An intravenous therapy product used in animals has been recalled nationwide in the United States following concerns about the potential presence of particulate matter, according to the U.S. Food and Drug Administration (FDA).
The injected solution is used to rehydrate or maintain hydration in animals. It replaces lost fluids and helps in restoring electrolyte balance. However, using injections containing particulate matter “may result in serious adverse events,” the company warned.
Potential complications include “inflammation of a vein, granuloma, and blockage of blood vessels in the heart, lungs or brain which can cause stroke or life-threatening blood clot events, including death,” the recall announcement said.

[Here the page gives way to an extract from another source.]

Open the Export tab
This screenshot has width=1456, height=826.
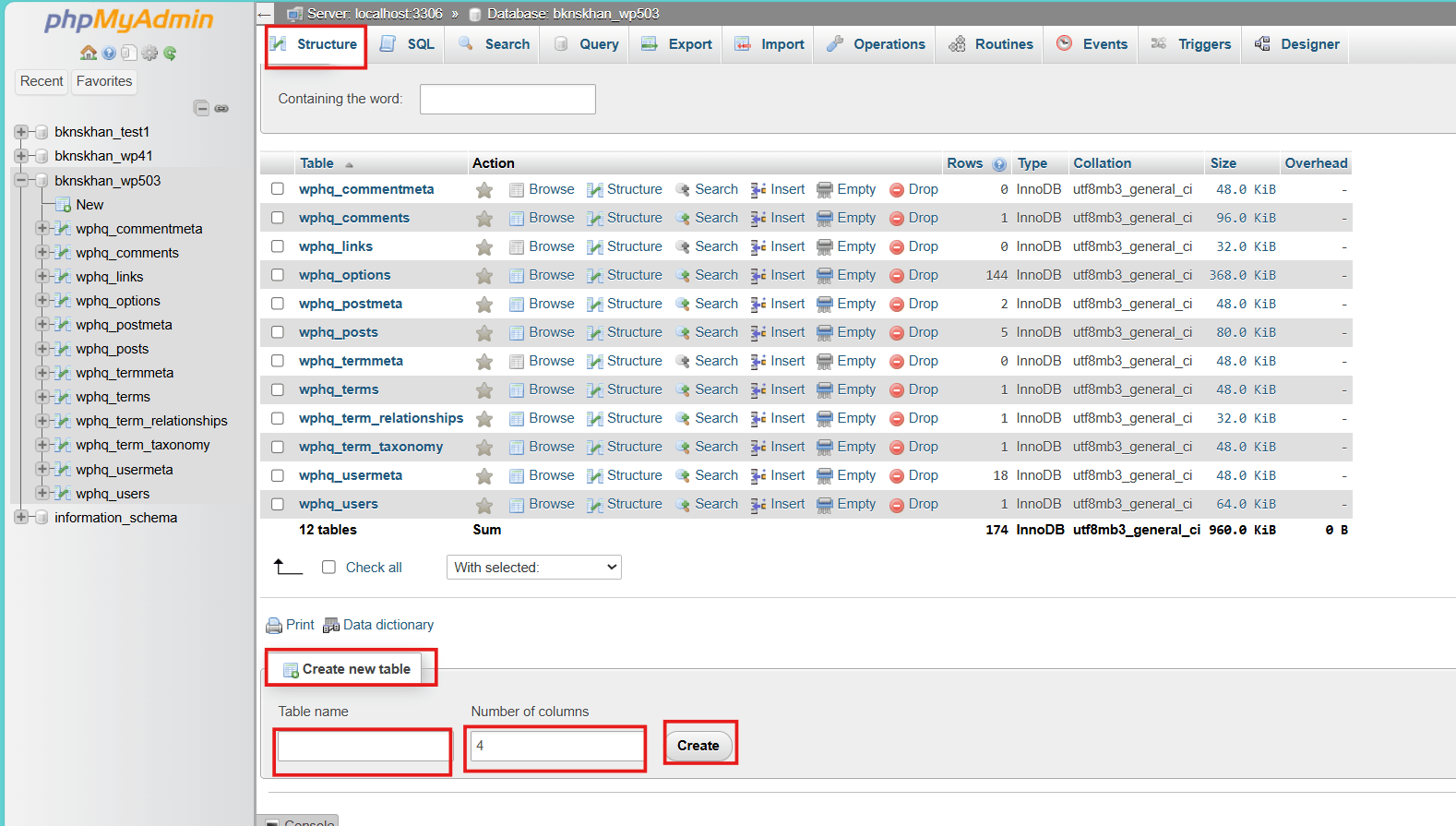click(x=677, y=44)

“The frequency and severity of these adverse events could vary depending upon a variety of factors including the size and number of particles in the drug product, patient comorbidities (such as age, compromised organ function), and presence or absence of vascular anomalies.”

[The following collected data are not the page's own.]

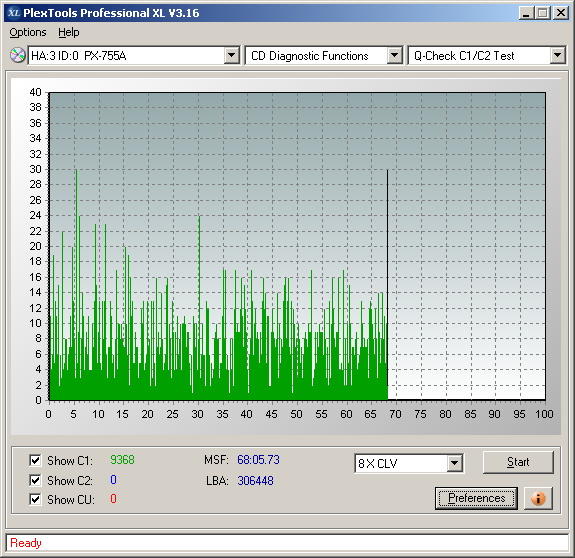
Task: Click the Start button
Action: (518, 462)
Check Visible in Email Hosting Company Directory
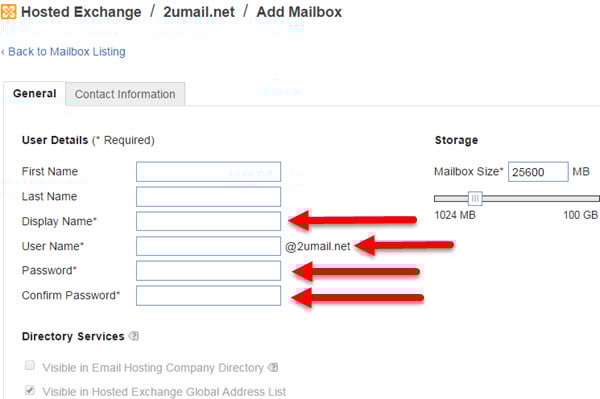The height and width of the screenshot is (399, 600). click(30, 365)

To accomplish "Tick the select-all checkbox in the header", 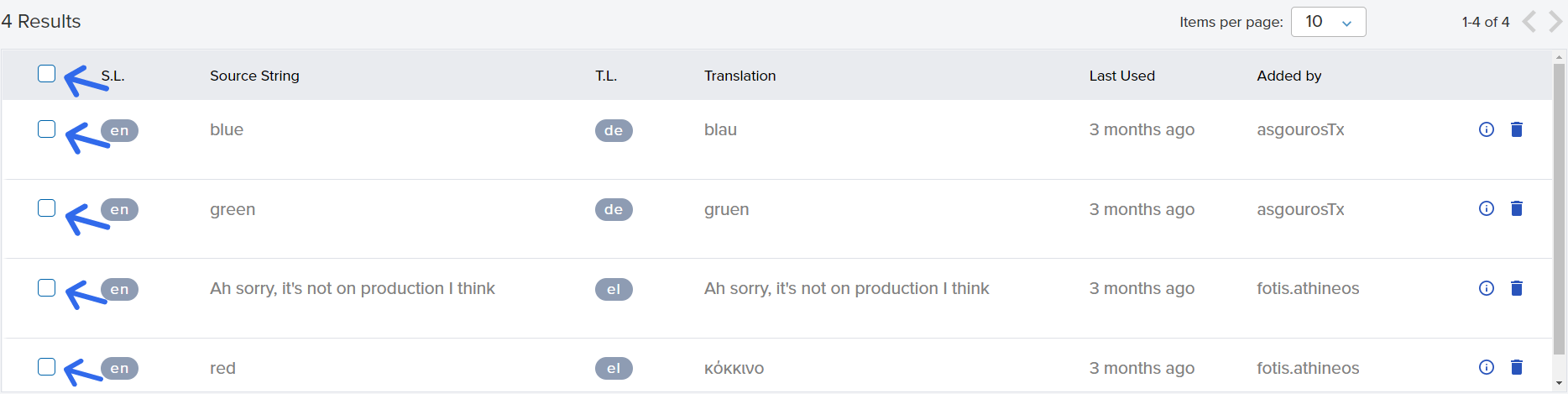I will pos(47,74).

The item comes packaged in 5-liter IV bags with 2 units per case, with lot code #C2411061 and a November 2026 expiration date. It was distributed between Dec. 31, 2024, and Feb. 28, 2025, across the United States.
Nova-Tech identified the issue while visually inspecting the product for stability testing. There has not been any report of adverse events so far.
The company “is notifying its distributors and customers by email and regular mail and is arranging for the return of all recalled products.”
In addition, veterinarians who have the injection in stock should return them to the distributor, according to the announcement.
Some of the likely symptoms of adverse events include paralysis, vomiting, pain, labored breathing, loss of consciousness, a decline in activity level, swelling, fever, and weakness.
“If you observe any of these or any other concerning signs in an animal that may have been administered this product, please contact a veterinarian as soon as possible.”
Consumers with queries regarding the recall can get in touch with the company at 308-381-8841.
The FDA has previously issued recalls of Lactated Ringers Injection, citing contamination risks.